Collected data entries:
+++

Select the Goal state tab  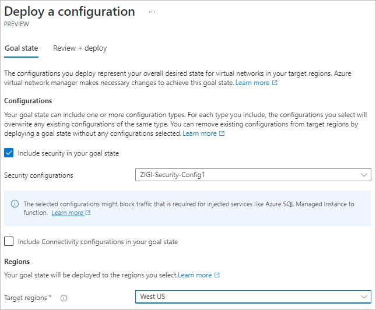[22, 48]
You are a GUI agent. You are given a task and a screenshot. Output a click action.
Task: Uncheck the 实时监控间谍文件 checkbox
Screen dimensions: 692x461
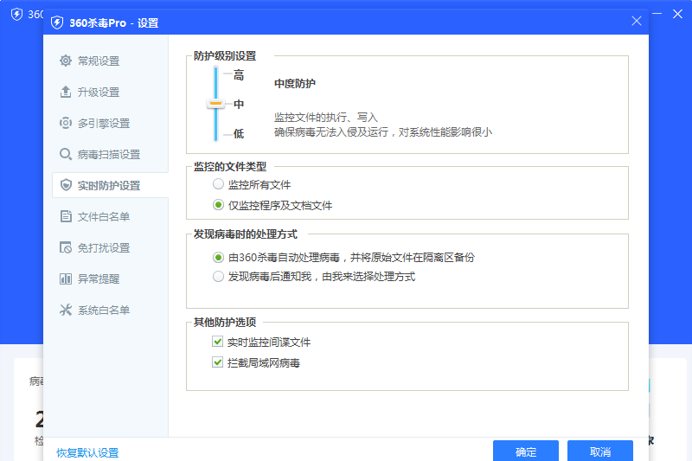(218, 343)
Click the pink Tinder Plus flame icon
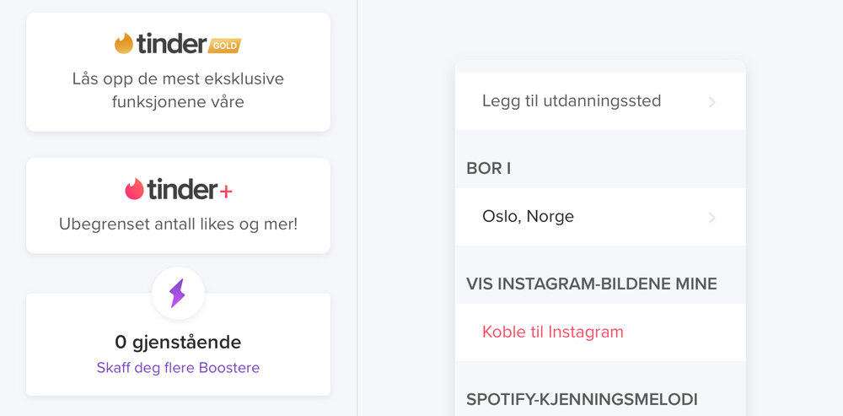Screen dimensions: 843x416 [x=134, y=189]
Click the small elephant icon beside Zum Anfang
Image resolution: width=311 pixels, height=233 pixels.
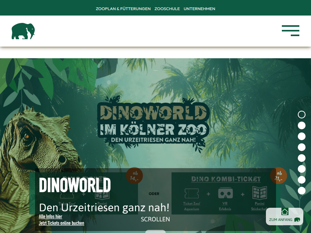click(297, 220)
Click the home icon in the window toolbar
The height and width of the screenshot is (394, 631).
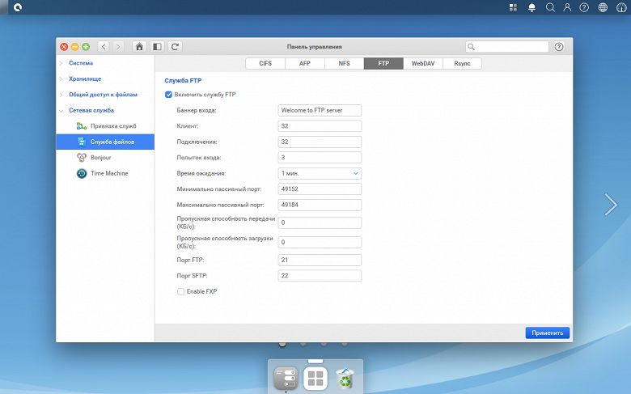139,47
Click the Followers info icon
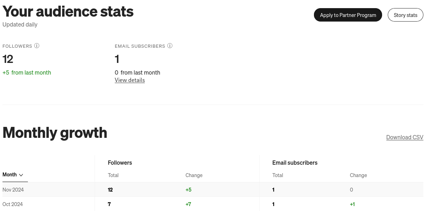428x211 pixels. pyautogui.click(x=37, y=46)
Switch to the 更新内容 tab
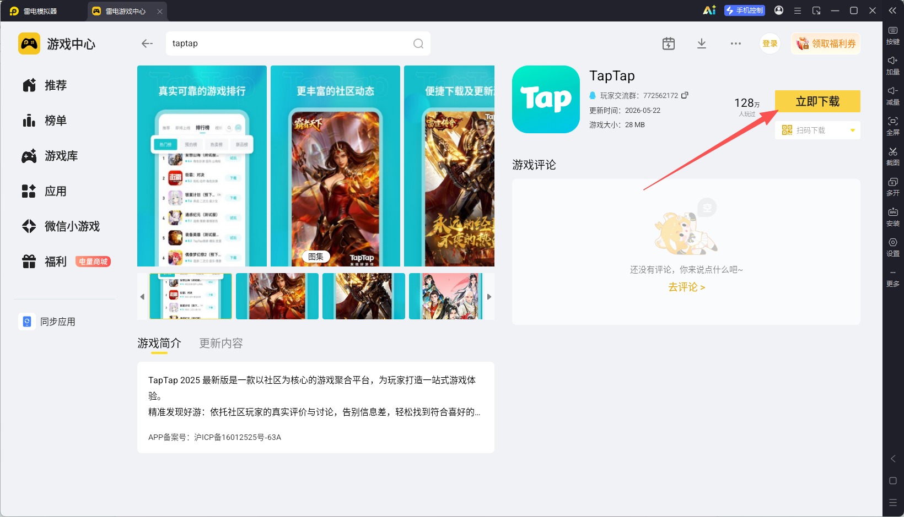The height and width of the screenshot is (517, 904). click(221, 343)
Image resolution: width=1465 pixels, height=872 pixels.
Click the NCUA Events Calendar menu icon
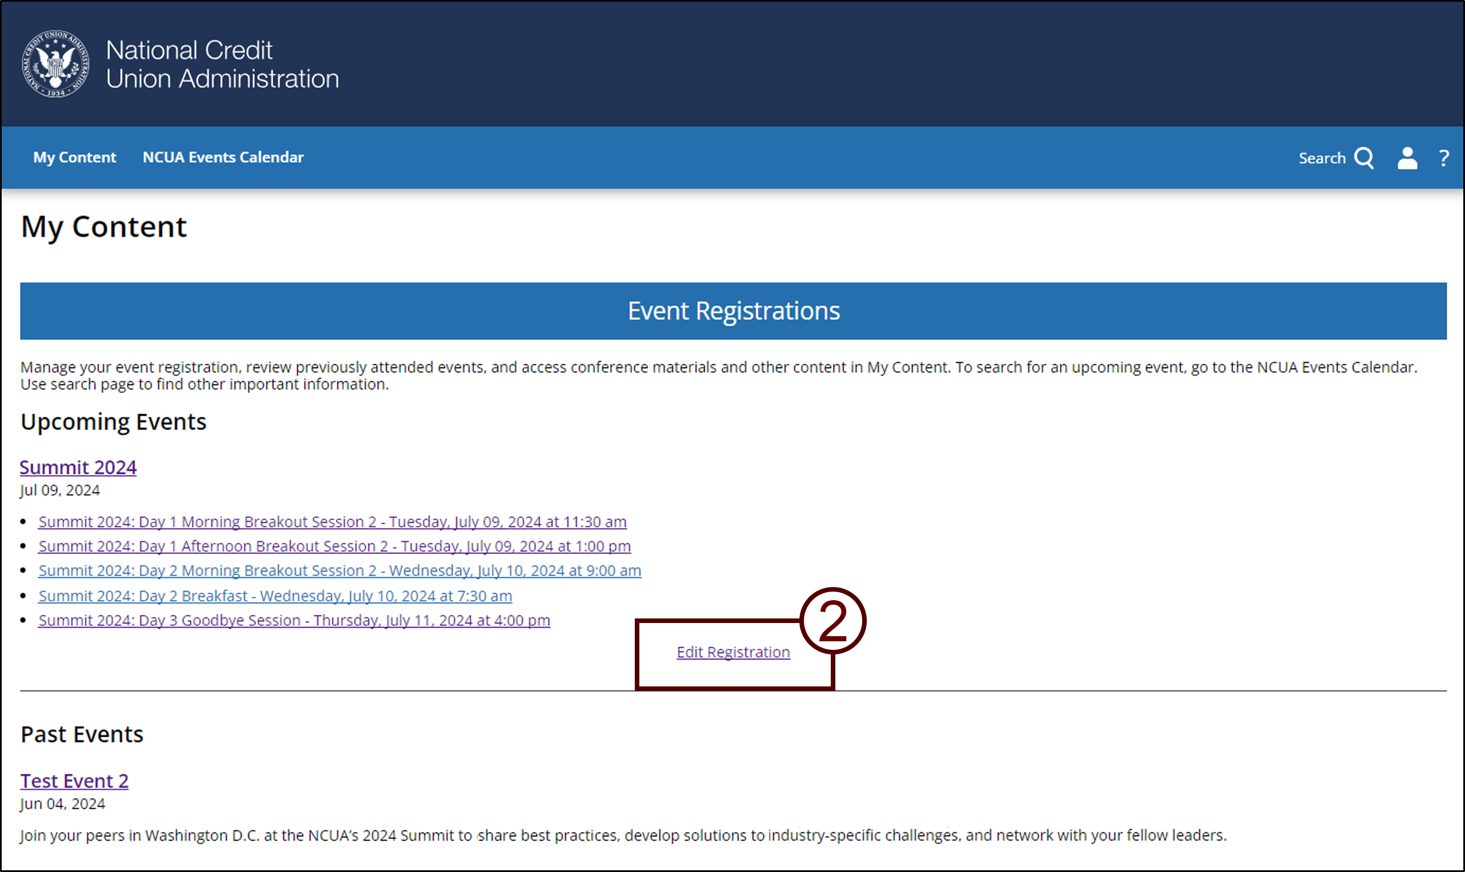pos(223,157)
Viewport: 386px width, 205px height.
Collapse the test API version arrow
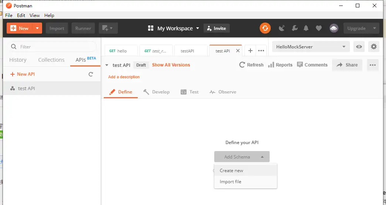pyautogui.click(x=107, y=65)
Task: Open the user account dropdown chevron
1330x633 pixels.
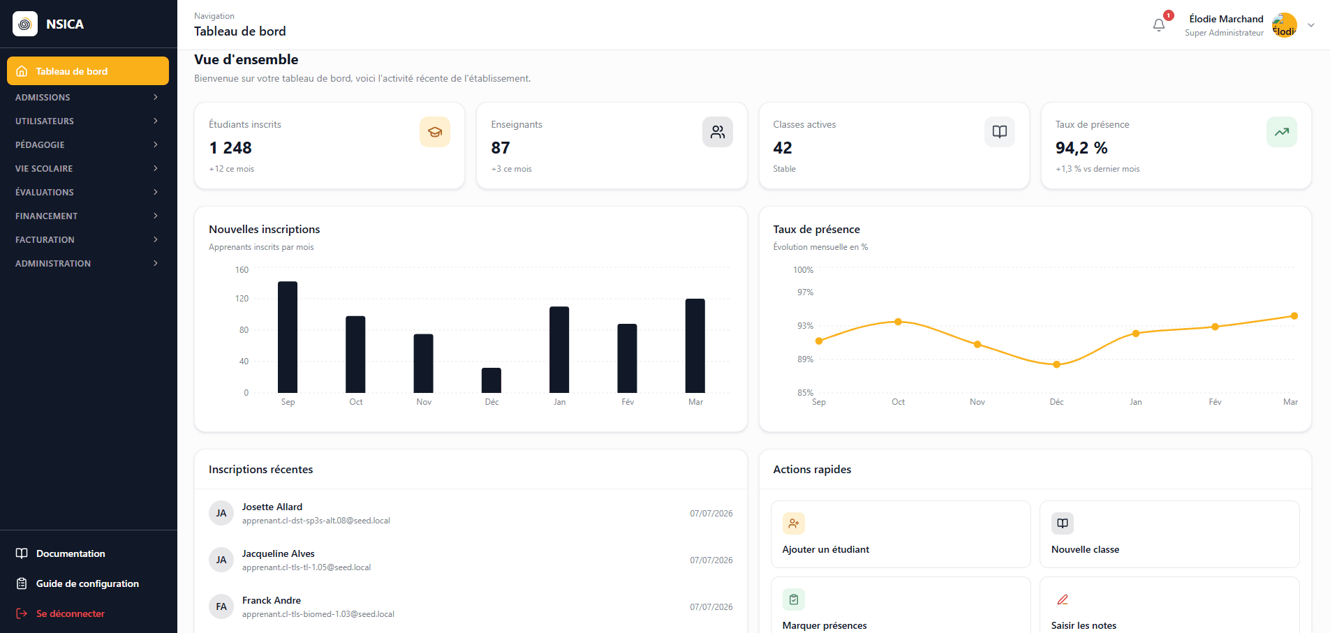Action: (1311, 25)
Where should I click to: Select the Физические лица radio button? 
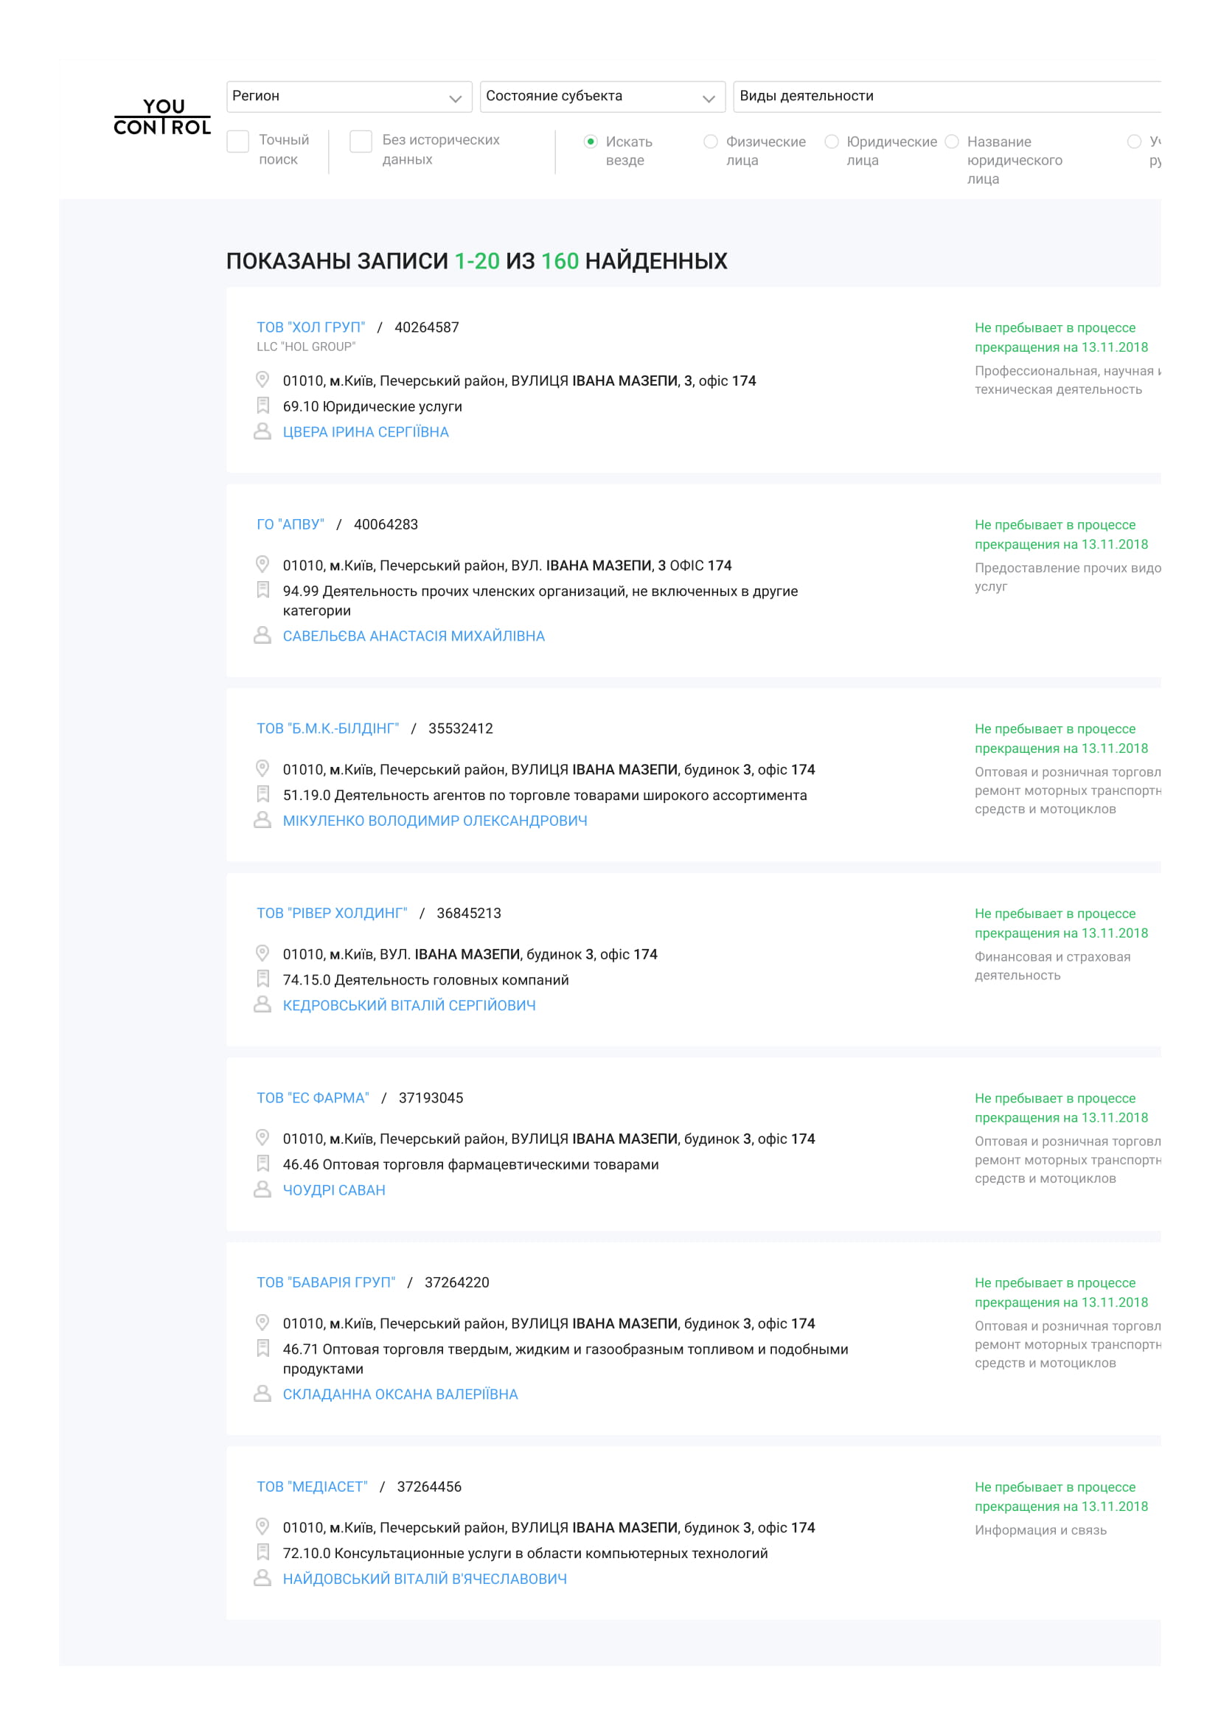click(710, 141)
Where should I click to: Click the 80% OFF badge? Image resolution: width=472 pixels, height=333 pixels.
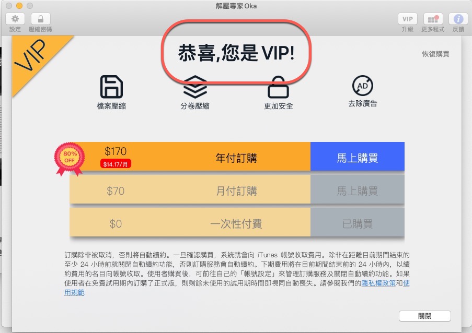(x=69, y=158)
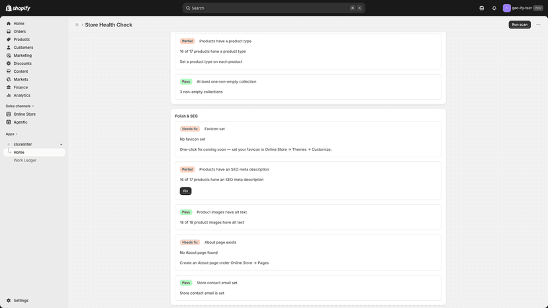Screen dimensions: 548x308
Task: Expand the Sales channels section chevron
Action: click(x=33, y=106)
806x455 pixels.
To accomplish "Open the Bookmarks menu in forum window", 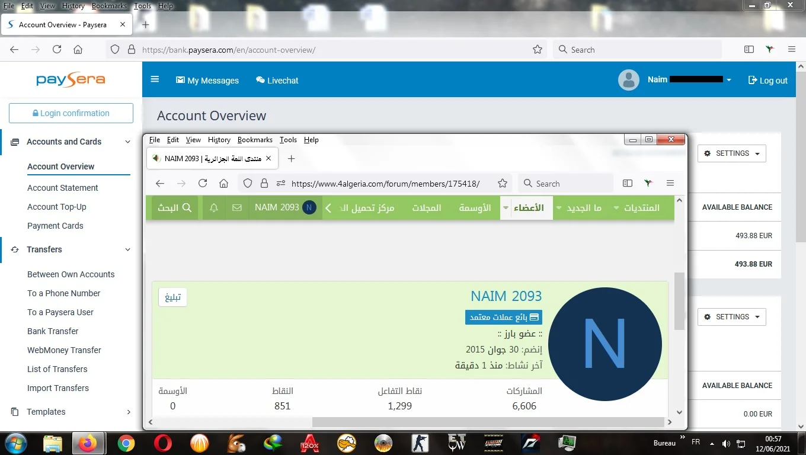I will 255,140.
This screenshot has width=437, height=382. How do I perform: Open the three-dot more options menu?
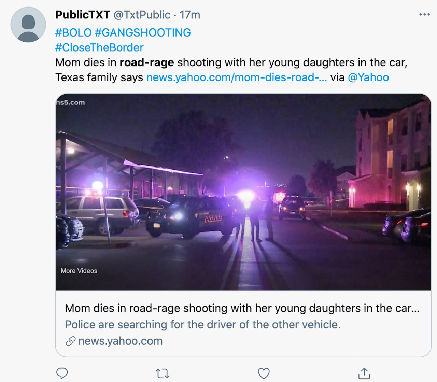coord(424,15)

+++

*WHAT YOU HAVE TO DO:* Nothing but the lines from the line containing "This screenshot has" through the end of the records belongs in the answer, written out exactly, both ends included, without pictures.

*RESULT:*
This screenshot has width=437, height=382. How do I perform: Open the three-dot more options menu?
coord(424,15)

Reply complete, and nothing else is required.